I heavily use the beta Data Carpentry R for Social Scientists curriculum. I think that does a great job because it teaches the basics of R in a way that's very practical. You focus on familiarity to R, basic commands, importing and using data, and then you get exposed to the modern paradigms of Tidyverse, dplyr, and ggplot2 that really make R useful to people. While it's obviously VERY fast I think these are the big points you need to hit and it's what I covered in my Textmining Workshop R Crashcourse.

I think where I differ from some people is that I like to teach people about R Markdown files and codechunks because I think they're better for learning - because you get an interactive notebook and it's easy for users to make notes and see the code in action. It's a little longer and can cause some headaches but I think that it's a more useful product to the learner, both in that they have a clear notebook and that they now know how to use R Markdown files, which are the real bread and butter of using R.

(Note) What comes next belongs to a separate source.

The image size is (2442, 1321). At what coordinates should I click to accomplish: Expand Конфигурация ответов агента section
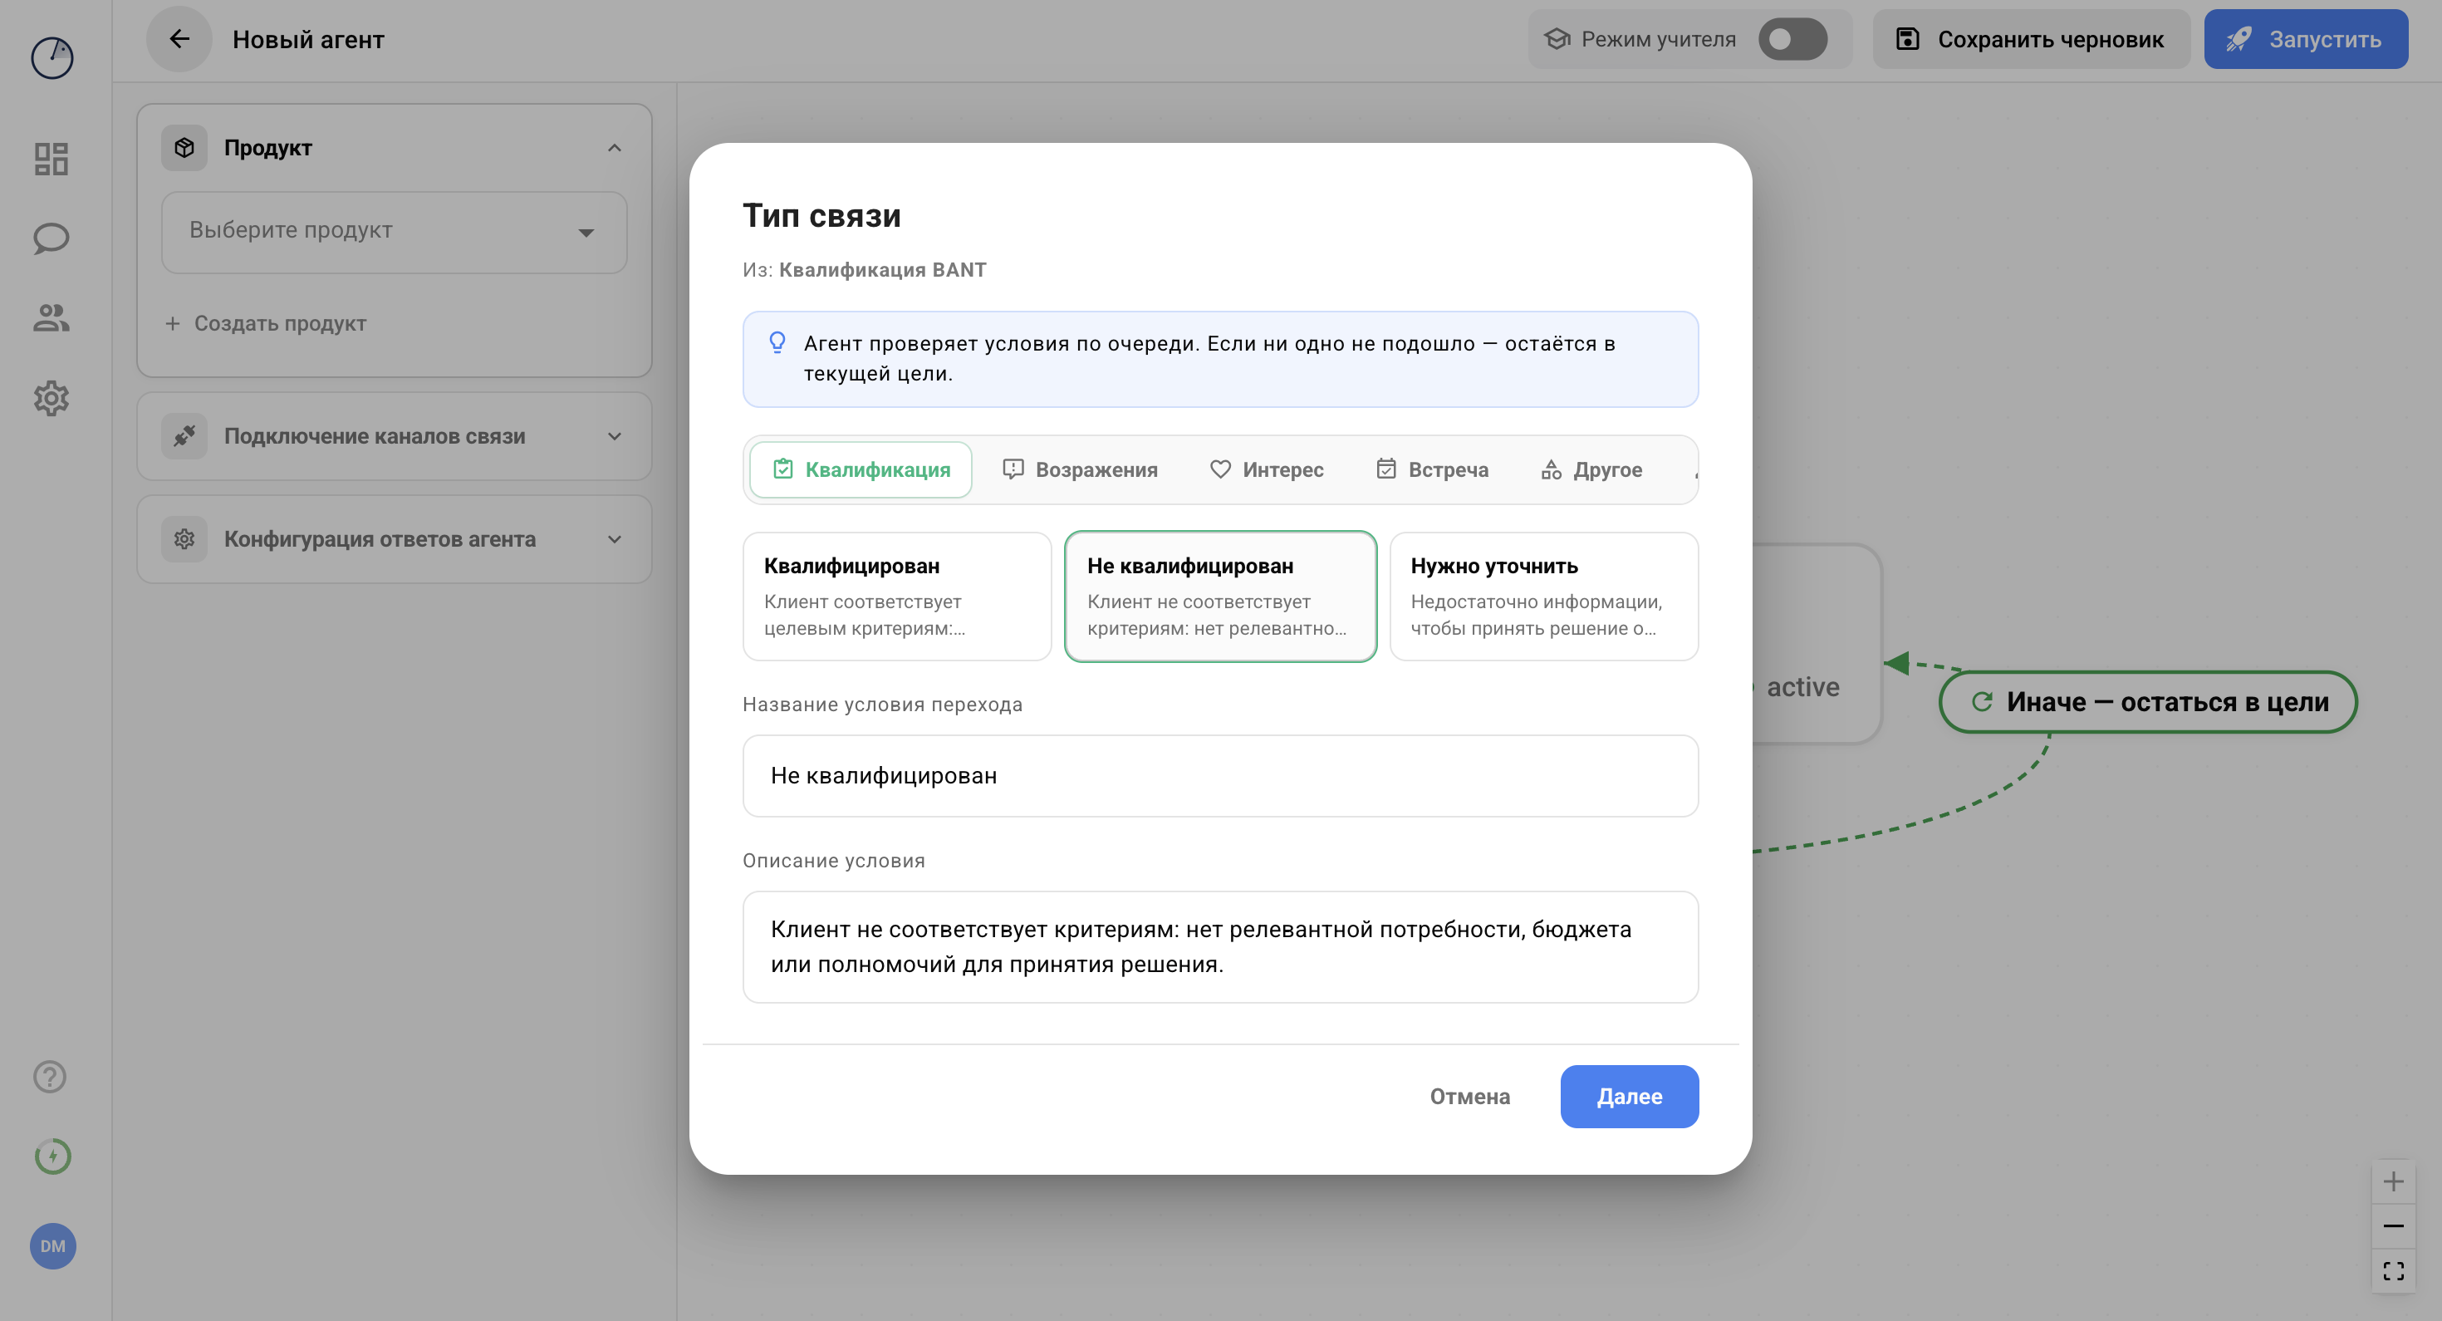[x=393, y=539]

The other thing that I think is really essential is doing everything as live coding. While this is a standard Software Carpentry practice, it's very tempting to have prewritten code or slides but for R I think it's best to make them write it out. Making the code available can be helpful if people are struggling but I don't want people to just sit and run the code because that's not how you learn.

So to me the important steps are as follows:

Why R?

  • R uses powerful command line tools (like Unix)
  • R is free and open source
  • R is a statistical language rather than a full programming language
  • R is great for creating very sharp and customizable graphics (and many other things)

Setup

  • Familiarize yourself with RStudio's interface
  • Understand Projects in R (this is where I show them that Git is very useful and simple from the RStudio IDE)
  • Learn about R Markdown Files & Code Chunks
  • Basics of R
  • Math
  • Objects and Variables
  • Vectors - what they are, kinds of them e.g. numeric, string, factor
  • Common commands to understand data (length(), typeof(), str())
  • Subsetting Vectors (including dealing with missing data)

Data Frames

  • What is a data frame (collection of vectors, each column is a vector of the same type and each row is an observation)
  • Subsetting data frames

Modern R Tools

  • Tidyverse - concept of tidy data e.g. tibbles and why they're important for standardizing your data across different tools
  • dplyr and manipulating data (select, filter, mutate, group_by, agrrange, count)
  • ggplot2 - understanding basic R graphing and why ggplot2 offers a more useful infrastructure for modular, customizable data

Tying it in with Unix and Git, I like to show that you can launch R from the command line and that you can run R scripts from the command line if there's time, but this is tricky because it depends on how they're using the command line.